Un tempo Vladislav Surkov, l'eminenza grigia del Cremlino ormai in disgrazia, evocava la «democrazia gestita». Oggi Yevgeny Prigozhin evoca la Corea del Nord come unico modello capace di risparmiare al sistema di potere putiniano una rovinosa sconfitta e una rivoluzione capace di dissolverlo. Dal brutale affresco del capo della Wagner emergono le contraddizioni del fallimento dell'Operazione speciale. Un'operazione destinata nei piani a garantire la presa di Kiev non grazie all'esercito russo, ma alla collaborazione di generali e politici ucraini disposti a riportare il Paese nell'area d'influenza russa. Proprio il fallimento dell'Operazione speciale e la sua trasformazione in «guerra totale» finisce con l'evidenziare, secondo Prigozhin, le contraddizioni di una «democrazia gestita» che per anni è stata garanzia di consenso e potere. Il capo della Wagner, approfittando dell'impunità conferitagli dalla vittoria di Bakhmut, non si limita più a scagliarsi contro i vertici della Difesa, ma arriva a chiedere a Vladimir Putin una drastica rottura con il passato e la propria classe dirigente. Non è più possibile - ammonisce - che i figli delle élites continuino a «tenere le chiappe al sole» mentre i figli delle famiglie normali «tornano nelle bare di zinco». Lazzi e sarcasmi macabri da cui emerge però l'insofferenza verso gli agi degli oligarchi garantiti, nonostante la guerra, da una corruzione pervasiva e generalizzata, che dilapida le risorse della difesa e trasforma le forze armate in una scatola vuota, trasferendone obblighi e competenze ai mercenari della Wagner.
Il cinismo dell'uomo pronto a definirsi «macellaio di Putin» fa emergere verità fin qui proibite.
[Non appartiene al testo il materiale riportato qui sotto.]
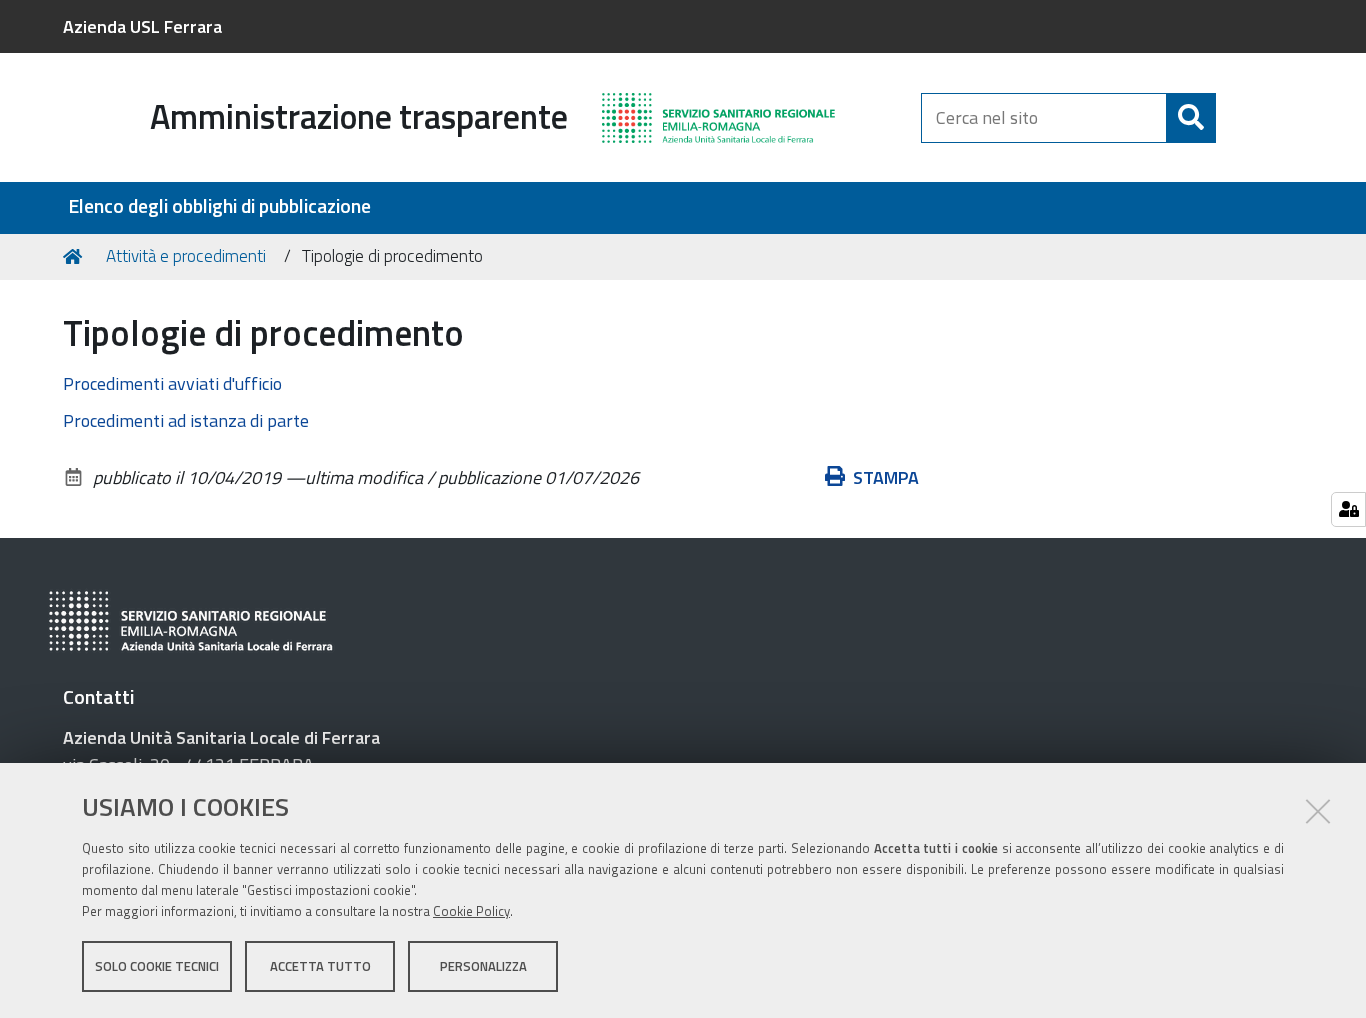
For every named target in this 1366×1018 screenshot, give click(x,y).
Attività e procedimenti (186, 256)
Una riguarda il ruolo della Wagner e delle compagnie militari private nate quando, ai tempi della Cecenia, il Cremlino incominciò a sostituire l'inefficiente macchina militare sovietica con le forze speciali e le milizie locali messe a disposizione dal padre di Kadyrov. Quell'esperimento, perfezionato sul modello dei contractor statunitensi, arrivò a compimento in Siria, dove l'esercito russo si limitò a coprire le operazioni della Wagner. Una Wagner funzionale a quel modello di «democrazia gestita» in cui agli oligarchi è concesso di arricchirsi pur di non interferire con il potere e ai generali di trasferire sui ben pagati volontari della Wagner l'onere di combattimento e morte. Modelli mandati all'aria dal conflitto ucraino, in cui - come Prigozhin fa intendere menzionando i 20mila caduti solo a Bakhmut e solo dalla Wagner - l'entità delle perdite minaccia di dar vita a una dilagante opposizione. Un incubo condiviso con quel «partito della guerra» che conta non solo su generali come Mizintsev e Surovikin o oligarchi nazionalisti come Malofeev, ma anche sui vertici di una chiesa ortodossa pronta a benedire la guerra coniugando fede e nazionalismo russo.
Forte di questi sostegni, Prigozhin pretende non solo un'epurazione della classe di potere putiniana, ma anche l'instaurazione di un modello spartachista dove la legge marziale cancelli illusioni e ipocrisie della «democrazia gestita» e l'economia si concentri sulle necessità dello sforzo bellico. Resta da capire come la vedano, oltre a Putin, anche quei servizi segreti rimasti l'invisibile, ma insostituibile, pilastro di ogni sistema post-sovietico.